→ **TASK BRIEF**:
All lines from the line containing "Clear the SqlClient search text" up to and including the last line of the listing below should be echoed exactly; no other lines belong in the response.
▼
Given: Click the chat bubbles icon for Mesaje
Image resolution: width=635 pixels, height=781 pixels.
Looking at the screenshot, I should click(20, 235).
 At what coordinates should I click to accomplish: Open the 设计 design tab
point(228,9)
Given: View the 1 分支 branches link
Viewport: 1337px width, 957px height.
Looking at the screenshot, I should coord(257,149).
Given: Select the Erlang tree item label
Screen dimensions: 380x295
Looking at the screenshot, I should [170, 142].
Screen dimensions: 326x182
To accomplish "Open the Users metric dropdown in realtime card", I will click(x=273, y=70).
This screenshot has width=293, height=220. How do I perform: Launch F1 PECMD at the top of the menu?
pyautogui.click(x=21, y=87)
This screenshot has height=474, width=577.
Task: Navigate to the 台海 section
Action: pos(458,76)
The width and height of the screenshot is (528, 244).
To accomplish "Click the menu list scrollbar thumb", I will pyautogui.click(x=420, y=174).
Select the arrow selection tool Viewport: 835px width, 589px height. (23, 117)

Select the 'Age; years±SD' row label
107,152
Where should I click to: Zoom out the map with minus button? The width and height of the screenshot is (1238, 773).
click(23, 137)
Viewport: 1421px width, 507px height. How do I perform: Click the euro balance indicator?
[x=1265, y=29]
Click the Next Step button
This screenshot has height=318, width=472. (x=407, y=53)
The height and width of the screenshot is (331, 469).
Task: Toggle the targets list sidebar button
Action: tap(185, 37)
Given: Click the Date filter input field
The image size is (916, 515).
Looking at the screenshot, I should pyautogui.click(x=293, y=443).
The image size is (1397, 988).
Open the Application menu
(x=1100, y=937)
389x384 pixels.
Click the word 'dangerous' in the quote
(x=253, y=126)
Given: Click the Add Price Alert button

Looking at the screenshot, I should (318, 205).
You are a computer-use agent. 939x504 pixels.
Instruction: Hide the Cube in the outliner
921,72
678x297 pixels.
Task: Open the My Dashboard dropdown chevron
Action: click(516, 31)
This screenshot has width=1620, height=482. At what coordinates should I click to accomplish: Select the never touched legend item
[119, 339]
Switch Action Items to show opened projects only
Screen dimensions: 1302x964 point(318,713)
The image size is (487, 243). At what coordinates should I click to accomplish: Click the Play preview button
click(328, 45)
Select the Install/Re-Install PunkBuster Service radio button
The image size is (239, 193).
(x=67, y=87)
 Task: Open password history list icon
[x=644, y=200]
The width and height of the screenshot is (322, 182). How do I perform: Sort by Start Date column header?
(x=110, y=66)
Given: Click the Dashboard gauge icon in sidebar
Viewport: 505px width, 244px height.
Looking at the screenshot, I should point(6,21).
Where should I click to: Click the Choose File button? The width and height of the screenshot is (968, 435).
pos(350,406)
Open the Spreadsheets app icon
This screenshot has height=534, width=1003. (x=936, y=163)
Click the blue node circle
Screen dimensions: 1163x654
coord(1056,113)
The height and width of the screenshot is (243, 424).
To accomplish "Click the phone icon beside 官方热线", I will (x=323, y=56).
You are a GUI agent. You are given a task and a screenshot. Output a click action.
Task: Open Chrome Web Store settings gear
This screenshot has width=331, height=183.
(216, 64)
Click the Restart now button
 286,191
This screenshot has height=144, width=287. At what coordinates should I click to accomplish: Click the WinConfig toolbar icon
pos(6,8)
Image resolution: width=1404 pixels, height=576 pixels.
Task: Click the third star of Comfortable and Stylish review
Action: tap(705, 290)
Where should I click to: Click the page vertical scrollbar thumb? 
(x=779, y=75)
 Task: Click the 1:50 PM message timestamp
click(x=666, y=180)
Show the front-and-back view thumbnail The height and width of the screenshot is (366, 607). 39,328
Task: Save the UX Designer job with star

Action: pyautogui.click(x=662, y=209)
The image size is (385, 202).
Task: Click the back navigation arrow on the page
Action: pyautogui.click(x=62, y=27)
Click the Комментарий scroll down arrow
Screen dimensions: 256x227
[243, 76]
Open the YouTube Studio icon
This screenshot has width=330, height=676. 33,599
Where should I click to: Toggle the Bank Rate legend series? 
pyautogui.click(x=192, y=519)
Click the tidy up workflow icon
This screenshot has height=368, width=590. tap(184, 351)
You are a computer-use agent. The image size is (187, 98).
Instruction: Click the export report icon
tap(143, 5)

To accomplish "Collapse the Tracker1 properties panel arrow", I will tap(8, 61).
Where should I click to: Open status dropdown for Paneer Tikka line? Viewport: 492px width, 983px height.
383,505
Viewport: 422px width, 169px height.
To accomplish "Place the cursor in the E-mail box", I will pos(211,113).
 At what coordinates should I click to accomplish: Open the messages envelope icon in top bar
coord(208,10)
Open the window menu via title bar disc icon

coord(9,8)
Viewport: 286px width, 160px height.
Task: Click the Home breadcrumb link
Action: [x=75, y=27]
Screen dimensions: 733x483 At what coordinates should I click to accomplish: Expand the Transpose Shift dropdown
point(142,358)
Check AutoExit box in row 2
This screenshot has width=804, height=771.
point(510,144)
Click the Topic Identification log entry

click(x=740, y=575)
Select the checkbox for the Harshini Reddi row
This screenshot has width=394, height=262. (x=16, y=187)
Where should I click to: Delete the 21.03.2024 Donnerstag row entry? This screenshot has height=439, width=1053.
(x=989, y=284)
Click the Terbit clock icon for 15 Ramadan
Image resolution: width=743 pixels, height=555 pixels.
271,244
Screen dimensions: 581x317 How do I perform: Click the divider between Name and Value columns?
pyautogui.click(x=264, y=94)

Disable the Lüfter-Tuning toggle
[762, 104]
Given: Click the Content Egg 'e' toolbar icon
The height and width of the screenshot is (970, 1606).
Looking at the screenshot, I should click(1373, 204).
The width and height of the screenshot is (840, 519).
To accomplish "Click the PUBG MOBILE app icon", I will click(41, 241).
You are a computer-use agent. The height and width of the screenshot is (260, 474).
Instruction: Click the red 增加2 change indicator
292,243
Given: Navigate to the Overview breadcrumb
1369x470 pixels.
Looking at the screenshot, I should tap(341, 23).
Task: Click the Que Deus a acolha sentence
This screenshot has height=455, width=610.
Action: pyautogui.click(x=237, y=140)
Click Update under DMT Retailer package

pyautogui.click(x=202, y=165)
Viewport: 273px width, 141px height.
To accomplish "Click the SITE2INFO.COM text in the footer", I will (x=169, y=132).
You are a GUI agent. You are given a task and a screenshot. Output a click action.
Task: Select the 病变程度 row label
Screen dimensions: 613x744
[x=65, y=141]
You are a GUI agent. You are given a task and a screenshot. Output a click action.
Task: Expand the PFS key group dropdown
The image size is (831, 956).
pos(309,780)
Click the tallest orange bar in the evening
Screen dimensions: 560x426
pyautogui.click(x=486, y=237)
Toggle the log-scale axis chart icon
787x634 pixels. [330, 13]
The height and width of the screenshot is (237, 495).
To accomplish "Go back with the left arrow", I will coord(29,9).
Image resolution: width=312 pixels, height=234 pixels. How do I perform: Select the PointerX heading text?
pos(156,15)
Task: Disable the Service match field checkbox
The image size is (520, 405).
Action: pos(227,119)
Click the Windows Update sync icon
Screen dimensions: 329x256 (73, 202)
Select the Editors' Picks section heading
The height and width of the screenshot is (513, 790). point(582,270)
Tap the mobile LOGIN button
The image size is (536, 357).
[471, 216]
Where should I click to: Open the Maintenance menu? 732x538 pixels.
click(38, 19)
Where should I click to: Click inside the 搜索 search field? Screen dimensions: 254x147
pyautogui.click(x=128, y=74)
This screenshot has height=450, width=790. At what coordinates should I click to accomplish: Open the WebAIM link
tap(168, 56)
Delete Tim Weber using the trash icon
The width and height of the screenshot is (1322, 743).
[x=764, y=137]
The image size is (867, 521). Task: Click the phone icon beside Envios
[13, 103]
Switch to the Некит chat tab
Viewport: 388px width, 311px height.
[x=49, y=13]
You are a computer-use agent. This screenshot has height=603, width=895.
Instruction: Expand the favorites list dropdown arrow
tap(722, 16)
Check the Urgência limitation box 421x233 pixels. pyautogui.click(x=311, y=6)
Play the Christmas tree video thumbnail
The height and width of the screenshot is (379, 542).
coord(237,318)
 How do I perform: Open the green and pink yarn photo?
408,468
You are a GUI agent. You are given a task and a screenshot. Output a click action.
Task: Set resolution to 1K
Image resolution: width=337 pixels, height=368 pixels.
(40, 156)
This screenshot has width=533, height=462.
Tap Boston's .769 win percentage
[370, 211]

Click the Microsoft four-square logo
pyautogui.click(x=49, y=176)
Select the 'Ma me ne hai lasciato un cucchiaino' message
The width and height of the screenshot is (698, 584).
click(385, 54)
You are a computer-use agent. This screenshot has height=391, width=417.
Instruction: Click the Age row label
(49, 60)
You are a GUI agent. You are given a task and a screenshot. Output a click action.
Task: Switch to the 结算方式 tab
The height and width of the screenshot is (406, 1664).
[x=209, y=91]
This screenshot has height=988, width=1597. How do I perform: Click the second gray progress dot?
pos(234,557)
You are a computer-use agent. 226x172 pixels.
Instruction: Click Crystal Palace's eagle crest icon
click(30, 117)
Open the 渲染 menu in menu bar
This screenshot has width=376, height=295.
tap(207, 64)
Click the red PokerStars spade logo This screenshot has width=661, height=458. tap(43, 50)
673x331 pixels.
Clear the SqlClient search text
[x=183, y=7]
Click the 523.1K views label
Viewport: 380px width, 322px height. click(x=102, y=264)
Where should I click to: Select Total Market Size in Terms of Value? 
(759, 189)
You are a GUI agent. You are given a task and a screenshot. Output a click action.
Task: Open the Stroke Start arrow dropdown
▲
→ **COMPLETED TASK**:
Clear the SqlClient search text
[x=183, y=7]
Click the 523.1K views label
Viewport: 380px width, 322px height. click(x=102, y=264)
Where should I click to: Select Total Market Size in Terms of Value? 
(759, 189)
You are a GUI agent. You are given a task and a screenshot. Output a click action.
Task: Open the Stroke Start arrow dropdown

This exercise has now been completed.